Selama tiga hari itu, Lukas dan anakku tak pernah sekali pun datang menjengukku, bahkan tak ada satu pun telepon.

Padahal mereka ada di kamar sebelah, sibuk merawat Lisa yang bahkan tidak terluka.

Satu-satunya yang menemaniku adalah anak kecil yang menyelamatkanku.

Namanya adalah Charles, itu nama yang diberikan oleh ayahnya. Jika aku bersedia mengadopsinya, dia bersedia untuk mengganti nama.

Aku mengelus kepalanya dan menolak dengan lembut,

“Aku akan mengadopsimu, tapi kamu nggak perlu mengganti namamu. Kamu bisa bebas melakukan apa pun yang kamu suka, nggak perlu memaksakan diri, ya?”

Charles tersenyum lebar, matanya melengkung bahagia. Dengan manja, dia menggesekkan kepalanya ke lenganku dan dengan suara manis mengucapkan, “Terima kasih.”

Dua kata terima kasih itu sudah lama sekali tidak kudengar.

Dulu, Lukas dan anakku hanya selalu mengeluh dan menganggapku merepotkan, mereka tak pernah mengucapkan terima kasih padaku.

Aku tersentuh dan memeluk Charles. Akhirnya aku bisa tersenyum lagi setelah sekian lama.

Aku bertemu dengan Lukas dan anakku di koridor.

Baru saja selesai menjalani prosudur aborsi, Charles dengan hati-hati memapahku berjalan kembali ke kamar.

Saat kami berbelok di sudut, kami bertemu Lukas dan anakku yang sedang memapah Lisa.

Mereka terlihat begitu akrab, seperti keluarga yang bahagia.

Kupikir aku akan sangat terluka, tetapi ternyata aku merasa biasa saja.

Aku hanya berjalan melewati mereka dengan tenang.

Namun, Lukas tak bisa menahan diri dan memanggilku.

Aku menoleh dan melihat secercah kekhawatiran di matanya.

Dia bertanya,

“Erni, kami nggak terluka, ‘kan?”

Aku hampir tertawa.

Tentu saja tidak, hanya saja asmaku kambuh dan aku hampir mati tercekik asap.

Kepalaku juga terluka dan dijahit, sekarang masih dibalut perban, tapi entah kenapa dia seakan buta dan tidak menyadarinya.
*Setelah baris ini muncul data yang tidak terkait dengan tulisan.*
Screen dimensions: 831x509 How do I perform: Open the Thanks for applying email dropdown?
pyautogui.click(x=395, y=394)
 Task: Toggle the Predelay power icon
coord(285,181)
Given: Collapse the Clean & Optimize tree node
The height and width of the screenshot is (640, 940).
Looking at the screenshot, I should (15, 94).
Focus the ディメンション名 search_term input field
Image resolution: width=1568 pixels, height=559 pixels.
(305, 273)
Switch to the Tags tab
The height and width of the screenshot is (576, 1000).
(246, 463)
Dan satu hal lagi, aku kehilangan bayi dalam kandunganku. Tapi mungkin itu justru lebih baik, karena anak itu akan punya ayah dan kakak yang begitu dingin. Mungkin ini adalah sebuah keberuntungan.

Melihat aku tak menjawab, tatapan Lukas perlahan beralih ke perutku.

Melihat perutku yang kini rata, dia tersenyum mengejek.

“Erni, aku mengira kamu benar-benar hamil. Ternyata Kendrik benar, kamu hanya egois dan ingin menipuku agak menyelamatkanmu dulu.”

Kendirk juga ada di sana, menatapku dengan penuh kebencian.